Exercise. All lines from the one with "Task: Open the 詳細エディター (Advanced Editor)" through the final line below are to be reproduced exactly; omit the others.

[Stored records]
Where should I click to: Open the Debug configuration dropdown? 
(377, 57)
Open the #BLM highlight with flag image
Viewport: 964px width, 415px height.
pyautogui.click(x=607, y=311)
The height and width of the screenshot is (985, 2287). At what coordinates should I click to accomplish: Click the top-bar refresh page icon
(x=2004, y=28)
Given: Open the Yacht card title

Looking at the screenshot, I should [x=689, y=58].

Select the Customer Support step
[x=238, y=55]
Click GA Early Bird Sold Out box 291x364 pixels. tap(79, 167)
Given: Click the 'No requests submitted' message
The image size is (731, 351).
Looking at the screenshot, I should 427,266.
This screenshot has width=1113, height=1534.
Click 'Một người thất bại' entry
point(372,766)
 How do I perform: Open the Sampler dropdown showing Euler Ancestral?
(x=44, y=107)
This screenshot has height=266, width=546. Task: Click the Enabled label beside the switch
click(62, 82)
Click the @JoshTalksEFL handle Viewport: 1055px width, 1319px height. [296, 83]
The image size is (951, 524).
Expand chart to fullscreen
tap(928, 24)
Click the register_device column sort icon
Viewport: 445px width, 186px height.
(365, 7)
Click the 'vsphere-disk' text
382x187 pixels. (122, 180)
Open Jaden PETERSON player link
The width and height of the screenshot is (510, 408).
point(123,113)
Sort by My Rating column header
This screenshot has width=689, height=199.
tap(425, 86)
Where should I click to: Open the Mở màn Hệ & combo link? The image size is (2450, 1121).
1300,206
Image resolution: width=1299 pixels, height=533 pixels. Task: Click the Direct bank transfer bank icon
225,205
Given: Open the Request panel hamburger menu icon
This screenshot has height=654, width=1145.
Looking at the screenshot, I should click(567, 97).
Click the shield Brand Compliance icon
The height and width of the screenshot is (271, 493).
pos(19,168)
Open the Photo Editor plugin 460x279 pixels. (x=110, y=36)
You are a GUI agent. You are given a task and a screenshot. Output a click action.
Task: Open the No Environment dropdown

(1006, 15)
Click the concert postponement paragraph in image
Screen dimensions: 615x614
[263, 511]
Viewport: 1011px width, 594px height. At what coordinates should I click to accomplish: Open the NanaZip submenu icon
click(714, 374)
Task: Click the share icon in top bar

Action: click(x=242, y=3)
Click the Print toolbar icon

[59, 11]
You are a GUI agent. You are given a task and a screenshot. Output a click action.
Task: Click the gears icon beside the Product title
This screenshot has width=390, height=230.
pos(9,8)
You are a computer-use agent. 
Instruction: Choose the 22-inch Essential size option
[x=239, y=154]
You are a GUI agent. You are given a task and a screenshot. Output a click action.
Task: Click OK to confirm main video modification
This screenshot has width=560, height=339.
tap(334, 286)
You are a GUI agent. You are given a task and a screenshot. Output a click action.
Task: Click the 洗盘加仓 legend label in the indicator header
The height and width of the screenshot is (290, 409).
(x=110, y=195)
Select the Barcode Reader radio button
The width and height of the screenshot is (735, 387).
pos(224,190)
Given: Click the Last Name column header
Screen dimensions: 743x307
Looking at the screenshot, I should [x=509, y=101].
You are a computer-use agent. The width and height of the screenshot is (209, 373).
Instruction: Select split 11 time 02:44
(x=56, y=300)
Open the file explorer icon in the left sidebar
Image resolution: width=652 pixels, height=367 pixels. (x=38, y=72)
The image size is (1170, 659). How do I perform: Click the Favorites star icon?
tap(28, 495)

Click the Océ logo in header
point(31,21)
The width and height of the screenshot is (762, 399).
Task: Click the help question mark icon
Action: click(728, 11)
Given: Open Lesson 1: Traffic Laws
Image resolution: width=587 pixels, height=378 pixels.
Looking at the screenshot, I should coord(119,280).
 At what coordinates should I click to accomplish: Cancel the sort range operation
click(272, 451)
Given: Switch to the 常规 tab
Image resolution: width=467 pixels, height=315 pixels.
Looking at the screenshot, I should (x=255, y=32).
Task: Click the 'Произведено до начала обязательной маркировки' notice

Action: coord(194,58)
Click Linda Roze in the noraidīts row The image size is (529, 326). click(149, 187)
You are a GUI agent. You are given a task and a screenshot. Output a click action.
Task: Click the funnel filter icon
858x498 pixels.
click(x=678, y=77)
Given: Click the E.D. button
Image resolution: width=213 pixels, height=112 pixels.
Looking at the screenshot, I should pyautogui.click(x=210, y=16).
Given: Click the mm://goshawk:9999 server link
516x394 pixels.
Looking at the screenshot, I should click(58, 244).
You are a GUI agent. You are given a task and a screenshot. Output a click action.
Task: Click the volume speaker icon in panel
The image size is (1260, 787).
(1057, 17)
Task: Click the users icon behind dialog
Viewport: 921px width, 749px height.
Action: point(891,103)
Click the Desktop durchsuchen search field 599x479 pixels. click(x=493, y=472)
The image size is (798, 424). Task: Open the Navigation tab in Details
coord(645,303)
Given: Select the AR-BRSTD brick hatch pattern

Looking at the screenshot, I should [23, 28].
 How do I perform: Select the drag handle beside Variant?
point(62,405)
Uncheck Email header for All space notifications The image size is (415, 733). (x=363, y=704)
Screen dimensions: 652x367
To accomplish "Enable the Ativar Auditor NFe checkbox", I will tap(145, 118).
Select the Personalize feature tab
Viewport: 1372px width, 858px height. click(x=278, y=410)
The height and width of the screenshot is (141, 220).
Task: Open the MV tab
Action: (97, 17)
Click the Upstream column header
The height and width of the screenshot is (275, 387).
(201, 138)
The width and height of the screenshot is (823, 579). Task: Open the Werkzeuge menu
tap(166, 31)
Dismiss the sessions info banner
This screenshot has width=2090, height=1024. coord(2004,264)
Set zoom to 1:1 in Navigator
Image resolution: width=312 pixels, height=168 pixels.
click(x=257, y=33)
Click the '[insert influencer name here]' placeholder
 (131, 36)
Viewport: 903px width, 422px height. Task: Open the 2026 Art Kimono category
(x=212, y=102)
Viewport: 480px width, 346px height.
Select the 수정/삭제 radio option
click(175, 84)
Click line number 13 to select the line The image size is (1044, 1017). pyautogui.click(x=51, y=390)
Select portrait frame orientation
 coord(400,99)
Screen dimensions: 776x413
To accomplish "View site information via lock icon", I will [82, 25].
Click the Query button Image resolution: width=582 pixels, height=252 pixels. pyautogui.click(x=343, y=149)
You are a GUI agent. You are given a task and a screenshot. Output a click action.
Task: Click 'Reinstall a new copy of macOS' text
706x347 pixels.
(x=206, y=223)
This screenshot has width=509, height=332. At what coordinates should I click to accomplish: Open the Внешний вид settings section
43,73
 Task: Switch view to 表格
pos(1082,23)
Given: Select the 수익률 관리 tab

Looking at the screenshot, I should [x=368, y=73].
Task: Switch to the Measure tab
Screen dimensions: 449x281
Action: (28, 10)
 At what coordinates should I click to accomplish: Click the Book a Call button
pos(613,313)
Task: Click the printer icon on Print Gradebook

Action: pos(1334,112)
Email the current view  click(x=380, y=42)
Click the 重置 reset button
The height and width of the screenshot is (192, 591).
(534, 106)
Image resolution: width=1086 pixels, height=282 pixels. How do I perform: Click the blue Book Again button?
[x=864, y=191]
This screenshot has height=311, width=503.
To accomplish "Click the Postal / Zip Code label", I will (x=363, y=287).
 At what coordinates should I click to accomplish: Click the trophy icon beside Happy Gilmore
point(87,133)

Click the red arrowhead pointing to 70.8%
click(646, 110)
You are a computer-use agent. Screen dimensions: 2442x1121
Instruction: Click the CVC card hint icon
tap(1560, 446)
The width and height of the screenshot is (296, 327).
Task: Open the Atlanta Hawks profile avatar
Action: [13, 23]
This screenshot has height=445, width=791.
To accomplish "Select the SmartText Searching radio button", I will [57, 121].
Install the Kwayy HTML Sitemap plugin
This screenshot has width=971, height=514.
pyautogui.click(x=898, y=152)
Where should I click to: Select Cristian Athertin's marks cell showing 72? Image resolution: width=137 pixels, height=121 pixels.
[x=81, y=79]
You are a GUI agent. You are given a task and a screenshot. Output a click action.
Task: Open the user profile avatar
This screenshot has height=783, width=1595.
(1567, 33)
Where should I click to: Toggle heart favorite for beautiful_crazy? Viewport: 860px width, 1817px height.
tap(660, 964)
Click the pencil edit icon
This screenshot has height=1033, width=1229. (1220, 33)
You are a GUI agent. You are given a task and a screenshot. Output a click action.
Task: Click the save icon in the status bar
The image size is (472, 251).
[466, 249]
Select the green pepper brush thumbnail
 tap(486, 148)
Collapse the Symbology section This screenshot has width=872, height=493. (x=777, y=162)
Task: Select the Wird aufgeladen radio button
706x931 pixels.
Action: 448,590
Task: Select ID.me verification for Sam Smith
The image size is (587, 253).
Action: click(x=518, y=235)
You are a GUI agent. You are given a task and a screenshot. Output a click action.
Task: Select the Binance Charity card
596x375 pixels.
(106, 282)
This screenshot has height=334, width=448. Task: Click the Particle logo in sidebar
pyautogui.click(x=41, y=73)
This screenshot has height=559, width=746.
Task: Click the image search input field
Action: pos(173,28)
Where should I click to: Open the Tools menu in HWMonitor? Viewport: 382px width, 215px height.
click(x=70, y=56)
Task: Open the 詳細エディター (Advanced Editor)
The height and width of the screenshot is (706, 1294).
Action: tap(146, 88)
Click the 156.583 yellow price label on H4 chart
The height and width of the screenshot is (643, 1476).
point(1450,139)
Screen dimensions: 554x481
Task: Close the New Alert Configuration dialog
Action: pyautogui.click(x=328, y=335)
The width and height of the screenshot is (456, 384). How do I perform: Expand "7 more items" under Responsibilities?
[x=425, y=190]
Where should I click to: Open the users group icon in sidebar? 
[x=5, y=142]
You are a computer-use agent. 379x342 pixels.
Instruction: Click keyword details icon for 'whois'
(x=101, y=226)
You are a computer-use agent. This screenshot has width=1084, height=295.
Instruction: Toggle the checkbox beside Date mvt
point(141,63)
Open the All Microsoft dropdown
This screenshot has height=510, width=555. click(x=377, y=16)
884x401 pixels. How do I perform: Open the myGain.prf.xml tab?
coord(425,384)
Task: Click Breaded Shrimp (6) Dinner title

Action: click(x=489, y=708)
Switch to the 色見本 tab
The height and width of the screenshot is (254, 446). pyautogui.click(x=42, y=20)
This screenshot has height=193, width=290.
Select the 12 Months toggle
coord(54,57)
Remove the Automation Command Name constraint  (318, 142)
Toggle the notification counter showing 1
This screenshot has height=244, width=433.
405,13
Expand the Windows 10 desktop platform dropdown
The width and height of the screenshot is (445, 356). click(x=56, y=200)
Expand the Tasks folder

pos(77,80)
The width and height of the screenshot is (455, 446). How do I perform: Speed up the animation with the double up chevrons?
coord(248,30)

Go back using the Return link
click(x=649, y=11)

Written response.
Task: Open the 詳細エディター (Advanced Editor)
The height and width of the screenshot is (706, 1294).
Action: tap(146, 88)
Click the 156.583 yellow price label on H4 chart
The height and width of the screenshot is (643, 1476).
point(1450,139)
Screen dimensions: 554x481
Task: Close the New Alert Configuration dialog
Action: pyautogui.click(x=328, y=335)
The width and height of the screenshot is (456, 384). How do I perform: Expand "7 more items" under Responsibilities?
[x=425, y=190]
Where should I click to: Open the users group icon in sidebar? 
[x=5, y=142]
You are a computer-use agent. 379x342 pixels.
Instruction: Click keyword details icon for 'whois'
(x=101, y=226)
You are a computer-use agent. This screenshot has width=1084, height=295.
Instruction: Toggle the checkbox beside Date mvt
point(141,63)
Open the All Microsoft dropdown
This screenshot has height=510, width=555. click(x=377, y=16)
884x401 pixels. How do I perform: Open the myGain.prf.xml tab?
coord(425,384)
Task: Click Breaded Shrimp (6) Dinner title

Action: click(x=489, y=708)
Switch to the 色見本 tab
The height and width of the screenshot is (254, 446). pyautogui.click(x=42, y=20)
This screenshot has height=193, width=290.
Select the 12 Months toggle
coord(54,57)
Remove the Automation Command Name constraint  (318, 142)
Toggle the notification counter showing 1
This screenshot has height=244, width=433.
405,13
Expand the Windows 10 desktop platform dropdown
The width and height of the screenshot is (445, 356). click(x=56, y=200)
Expand the Tasks folder

pos(77,80)
The width and height of the screenshot is (455, 446). How do I perform: Speed up the animation with the double up chevrons?
coord(248,30)

Go back using the Return link
click(x=649, y=11)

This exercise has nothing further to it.